━━━━━ Extract provided ━━━━━

Europe-wide strategies have frequently been part of broader corporate globalization strategies. Creating bigger European companies via acquisition or merger has often been necessary to enable the enhanced spatial scale of corporate organization. There has also been an increase in strategic alliances between these bigger companies, especially in manufacturing industries characterized by high entry costs, continuing importance of economies of scale and scope, rapidly changing technologies, and substantial operating risks (Dicken and Oberg 1996). Processes of acquisition, merger, and strategic alliance have also reshaped parts of the service sector, ranging from banking and financial services to retailing, in response to competitive pressures and possibilities created by technological changes and deregulation (Hudson 1999a).
In the 1990s, transnationals based in the USA, Canada, and south east Asia increasingly entered strategic alliances with European companies. There was also a surge in acquisition activity by non-EU transnationals in Europe, along with increased direct inward investment in anticipation of completion of the Single Market. Inward Foreign Direct Investment (FDI) to the EU has been concentrated in banks and financial services and in existing major metropolitan centers. Simultaneously, technological advances in computing and telecommunications, deregulation of previously nationally protected markets in services, and resultant pressures on companies to cut costs to remain competitive, led to decentralization of backoffice functions to peripheral locations. There was some further inward investment in manufacturing, but with a rather different geography. Investment in activities such as European headquarters offices and research and development (R&D) has been in major cities in economically strong core regions, but has been limited in extent. Most has been in routine production activities in consumer good sectors such as automobiles, electronics, and ‘white goods.’ It has involved both acquisition of existing companies and factories and inward investment in new ‘greenfield’ manufacturing plants, the latter typically in peripheral locations in both Eastern and Western Europe (Hudson 1999a).
3.1 The Rise Of The Regional Economy And The Rediscovery Of The Urban Economy In Europe
Some researchers in Western Europe have increasingly identified the region as the crucial territorial and institutional framework for economic success, linked in part to debates about national state ‘hollowing out’ and regional devolution. There have been two strands to this work. First, stimulated by Bagnasco’s (1977) seminal study, there has been great interest in industrial districts, regionally concentrated monoindustrial production systems, producing a range of labor-intensive consumer goods (such as clothing, shoes, or ceramics). They are organized via relatively egalitarian horizontal networks of small firms, built around trust and linked into complex social divisions of labor. These districts are also characterized by cooperative capital–labor relations, and by supportive institutional structures in the local state and civil society. The net result is flexible production systems, able to respond swiftly to changing tastes and consumer demands. Since the 1970s, there have been a number of studies of similar industrial districts in various parts of Europe (for example, see Maskell et al. 1998) while some scholars have conceptualized key ‘command and control’ nodes within global cities, such as the City of London, as a particular form of industrial district (Amin and Thrift 1994).

━━━━━

According to the extract on European corporate strategy, in which sectors and places has inward foreign direct investment to the EU been concentrated?

━━━━━ Entries provided ━━━━━

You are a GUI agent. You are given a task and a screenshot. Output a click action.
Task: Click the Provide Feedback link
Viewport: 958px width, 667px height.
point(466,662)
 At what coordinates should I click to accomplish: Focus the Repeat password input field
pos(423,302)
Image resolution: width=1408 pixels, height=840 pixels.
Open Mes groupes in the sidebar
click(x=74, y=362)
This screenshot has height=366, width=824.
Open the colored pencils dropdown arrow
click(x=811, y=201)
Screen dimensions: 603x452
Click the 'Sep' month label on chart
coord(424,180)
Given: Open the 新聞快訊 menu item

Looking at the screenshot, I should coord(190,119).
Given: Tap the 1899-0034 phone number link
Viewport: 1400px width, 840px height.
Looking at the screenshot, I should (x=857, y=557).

━━━━━
━━━━━ Entries provided ━━━━━

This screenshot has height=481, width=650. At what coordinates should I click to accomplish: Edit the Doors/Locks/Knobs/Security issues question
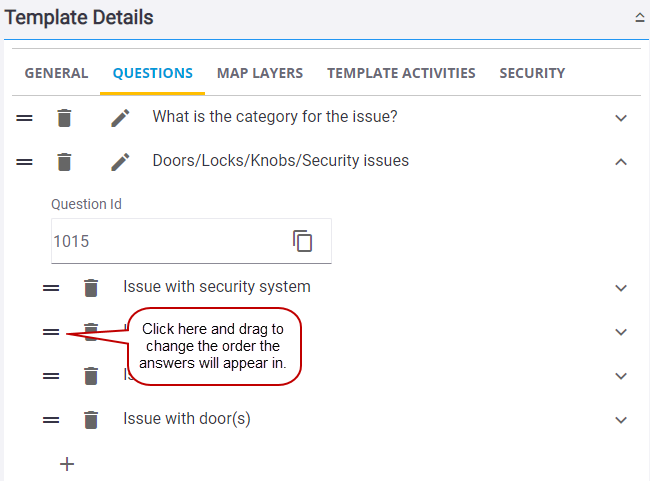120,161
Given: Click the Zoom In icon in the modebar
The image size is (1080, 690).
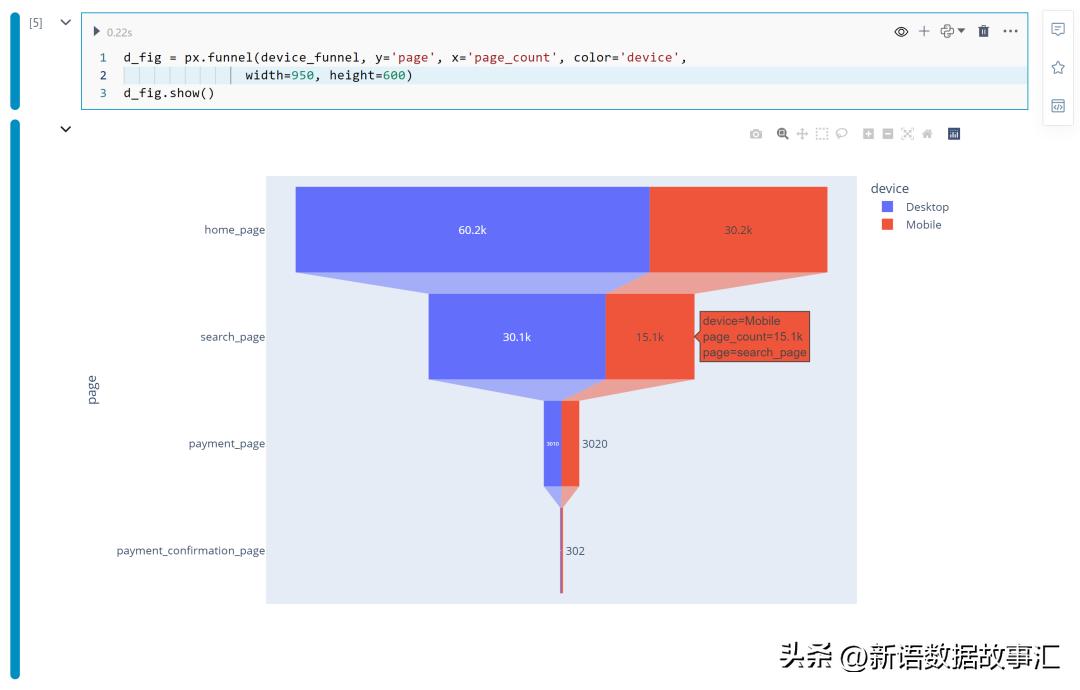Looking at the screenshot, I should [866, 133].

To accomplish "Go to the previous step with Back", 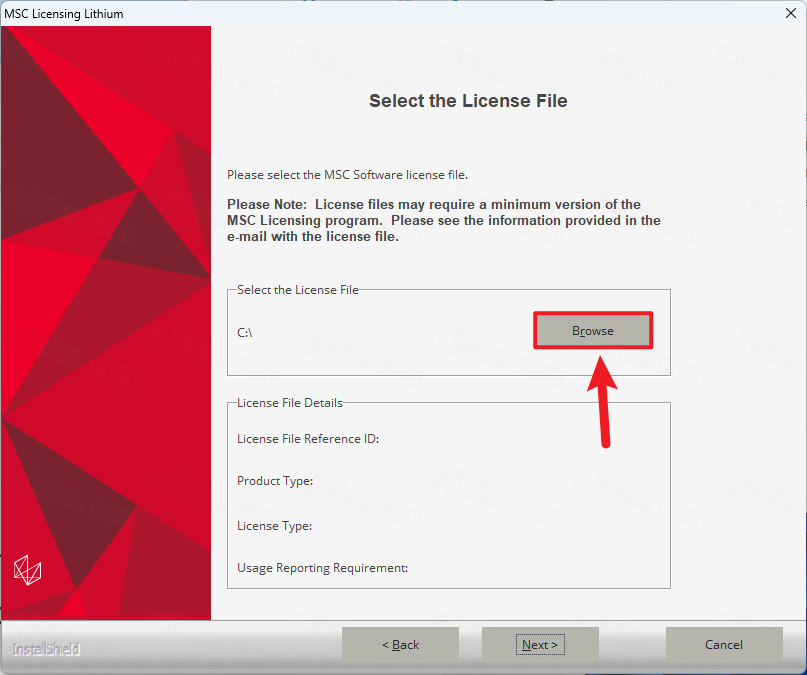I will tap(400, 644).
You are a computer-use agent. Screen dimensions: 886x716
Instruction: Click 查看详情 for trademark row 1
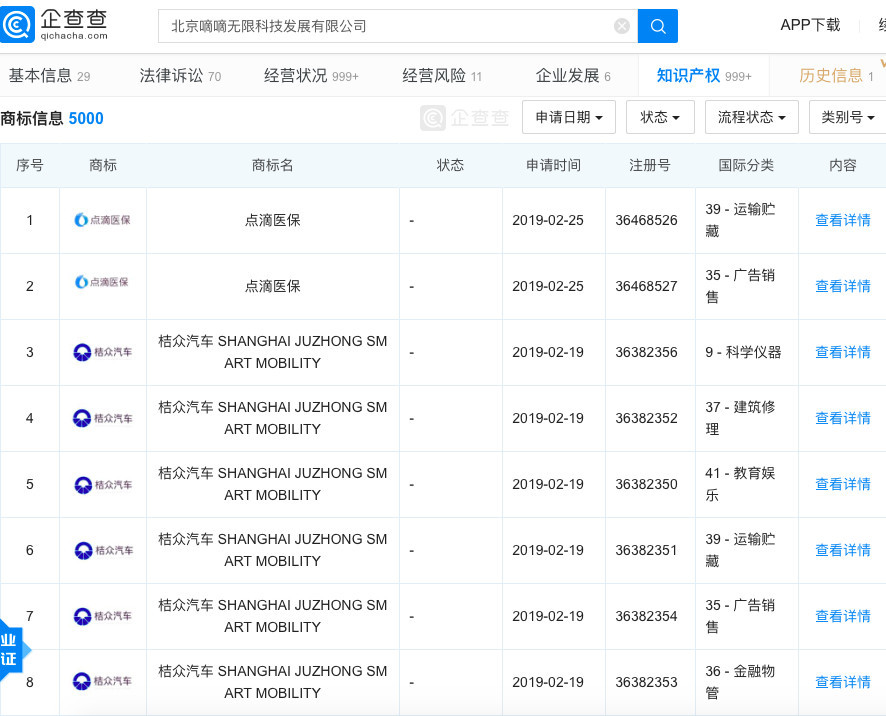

━━━━━
━━━━━ Entries provided ━━━━━

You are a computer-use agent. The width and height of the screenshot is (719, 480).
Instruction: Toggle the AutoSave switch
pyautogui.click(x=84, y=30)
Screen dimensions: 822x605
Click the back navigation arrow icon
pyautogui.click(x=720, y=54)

━━━━━

▸ Answer for the task
In banks and financial services, and in existing major metropolitan centers.